How archaeologists read a tangled site
Working out the sequence of events on a multi‑period site is like solving a 3D puzzle. Researchers document every layer and feature, then use plotting software, radiocarbon dates and artefacts to build a timeline.
At Reinstedt, that means separating Neolithic ditches and graves from medieval tunnels, even where they intersect. Soil fills, tool marks on the walls, and small finds such as pottery or metal fragments help assign each structure to the right period.
The team can then ask more pointed questions: Were there gaps of thousands of years with no use at all? Did any Bronze or Iron Age activity occur between the Neolithic and the Middle Ages?
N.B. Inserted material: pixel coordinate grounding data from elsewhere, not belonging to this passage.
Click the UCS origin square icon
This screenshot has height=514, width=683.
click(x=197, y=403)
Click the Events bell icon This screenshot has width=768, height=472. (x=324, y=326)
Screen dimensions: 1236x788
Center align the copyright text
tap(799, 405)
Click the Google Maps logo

Answers to those questions affect how we understand continuity of memory in the landscape.
Why this matters beyond one German hill
Cases like Reinstedt challenge the idea that ancient monuments simply “vanished” from awareness once their original builders died. Instead, they often remained as vague shapes and stories in local knowledge, reinterpreted again and again.
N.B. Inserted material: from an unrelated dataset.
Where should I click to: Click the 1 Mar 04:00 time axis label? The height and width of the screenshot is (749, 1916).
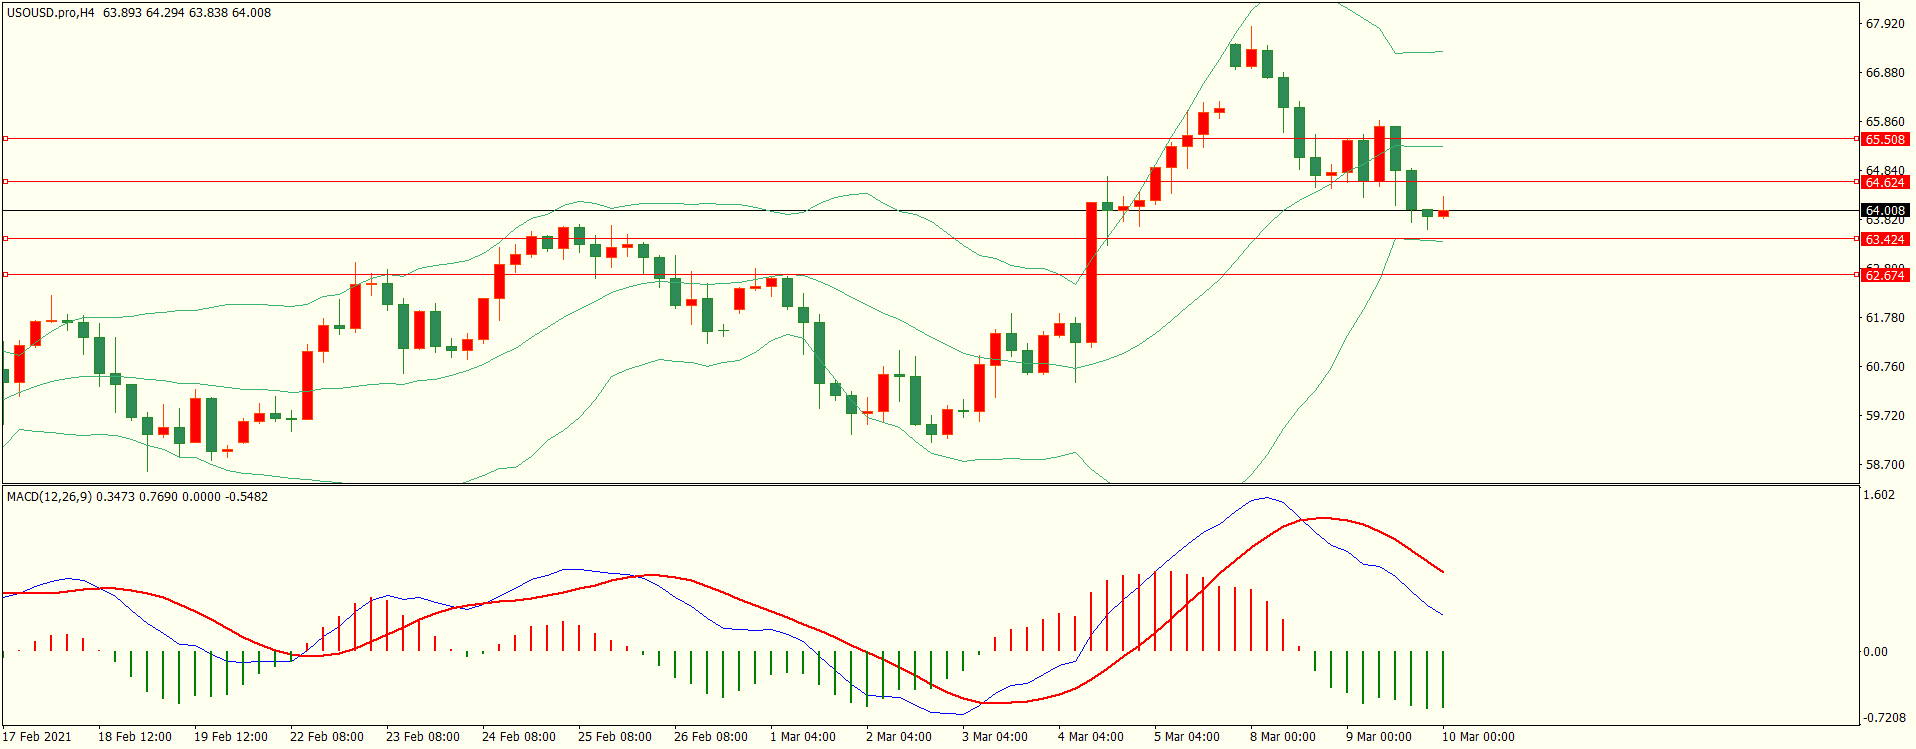802,737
For historians and archaeologists, that sheds light on how people in the Middle Ages thought about deep time. They may have perceived older structures as pagan, cursed, sacred, or simply useful landmarks. In all cases, they were not neutral spaces.
Key terms and wider implications
Two technical words keep coming up in discussions of Reinstedt.
- Neolithic: The later part of the Stone Age, when farming and permanent villages spread across Europe, typically between about 5500 and 2200 BCE in central Europe.
- Tumulus: A burial mound built of earth and sometimes stones, covering one or more graves. These mounds could remain visible in the landscape for centuries.
Understanding how these features were reused helps modern planners and communities think about risk and benefit. Construction can damage fragile heritage, but it can also lead to new knowledge when paired with proper archaeological work. In some regions, authorities now factor in the likelihood of buried sites when choosing locations for large projects, aiming to reduce both delay and destruction.
For local residents, a find like the Reinstedt Erdstall can reshape everyday experience of a familiar hill or field. A place seen as just farmland or a good spot for turbines turns out to be a silent witness to 6,000 years of burials, fears, rituals and shelter. That shift in perspective may encourage new forms of heritage tourism, school visits, or community projects that bring together farmers, engineers and historians around the same patch of ground.
Originally posted 2026-02-25 02:54:08.